19/03/2026
Quando você muda de país, não é só a sua localização que muda, é você.
Por mais que você ainda carregue sua história, seus valores e seus sonhos, algumas partes simplesmente não entram na mala.
Você chega ao novo país e percebe que certas versões suas f**aram presas em outras ruas, outros cheiros e outras rotinas.
A pessoa que você era no lugar antigo parecia se encaixar sem esforço: você entendia a cultura, os códigos sociais, o humor, até os silêncios. Existia uma continuidade natural entre quem você era e o mundo ao seu redor.
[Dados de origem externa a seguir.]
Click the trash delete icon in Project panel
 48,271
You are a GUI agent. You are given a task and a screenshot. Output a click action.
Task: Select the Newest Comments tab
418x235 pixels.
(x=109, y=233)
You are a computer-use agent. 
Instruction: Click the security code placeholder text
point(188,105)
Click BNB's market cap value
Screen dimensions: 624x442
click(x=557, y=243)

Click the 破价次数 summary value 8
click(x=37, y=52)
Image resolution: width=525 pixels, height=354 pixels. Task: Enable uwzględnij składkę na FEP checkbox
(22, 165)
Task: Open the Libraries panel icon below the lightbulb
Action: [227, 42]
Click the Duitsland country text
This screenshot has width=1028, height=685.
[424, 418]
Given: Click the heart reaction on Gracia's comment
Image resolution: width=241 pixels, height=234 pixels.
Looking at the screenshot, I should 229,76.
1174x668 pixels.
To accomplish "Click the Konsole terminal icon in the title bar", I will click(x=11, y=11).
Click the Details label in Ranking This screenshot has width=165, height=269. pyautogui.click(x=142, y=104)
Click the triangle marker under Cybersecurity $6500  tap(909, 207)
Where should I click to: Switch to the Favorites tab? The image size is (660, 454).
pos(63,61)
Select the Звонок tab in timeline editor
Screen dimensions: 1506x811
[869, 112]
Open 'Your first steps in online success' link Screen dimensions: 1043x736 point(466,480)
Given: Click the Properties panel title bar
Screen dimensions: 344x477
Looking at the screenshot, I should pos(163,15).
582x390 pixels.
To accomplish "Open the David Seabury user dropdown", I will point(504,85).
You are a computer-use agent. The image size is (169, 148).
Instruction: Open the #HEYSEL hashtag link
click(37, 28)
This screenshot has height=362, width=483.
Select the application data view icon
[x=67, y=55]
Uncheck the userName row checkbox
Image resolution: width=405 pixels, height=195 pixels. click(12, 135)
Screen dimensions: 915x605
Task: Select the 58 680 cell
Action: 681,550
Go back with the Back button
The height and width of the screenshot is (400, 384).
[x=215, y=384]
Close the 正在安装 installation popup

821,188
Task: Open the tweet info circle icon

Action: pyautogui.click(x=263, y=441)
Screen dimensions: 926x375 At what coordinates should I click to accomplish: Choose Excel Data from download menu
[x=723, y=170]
Mas quando você parte, surge uma rachadura na linha do tempo da sua identidade.
Você não é mais exatamente quem era lá, mas também não sabe quem vai ser aqui.
F**a suspenso entre dois mundos, carregando um sentimento que ninguém nomeia muito bem.
E esse sentimento tem nome: é luto.
Luto por versões antigas de si.
Luto por identidades que não fazem mais sentido no novo contexto.
Luto por uma familiaridade que não pode ser recuperada.
Luto pelo conforto de se sentir completamente entendido.
É um luto que quase ninguém reconhece, porque ele não envolve uma perda clara.
É um luto íntimo, subjetivo e silencioso. Não é só saudade de casa, nem das pessoas, é uma falta de como e quem você era.
Nesse momento, é importante reconhecer essa perda para que haja espaço para novas partes de você possam florescer. Novos jeitos de existir, novas percepções, novas forças internas. Não porque você apagou o que ficou para trás, mas porque está se reconstruindo a partir dessas mudanças.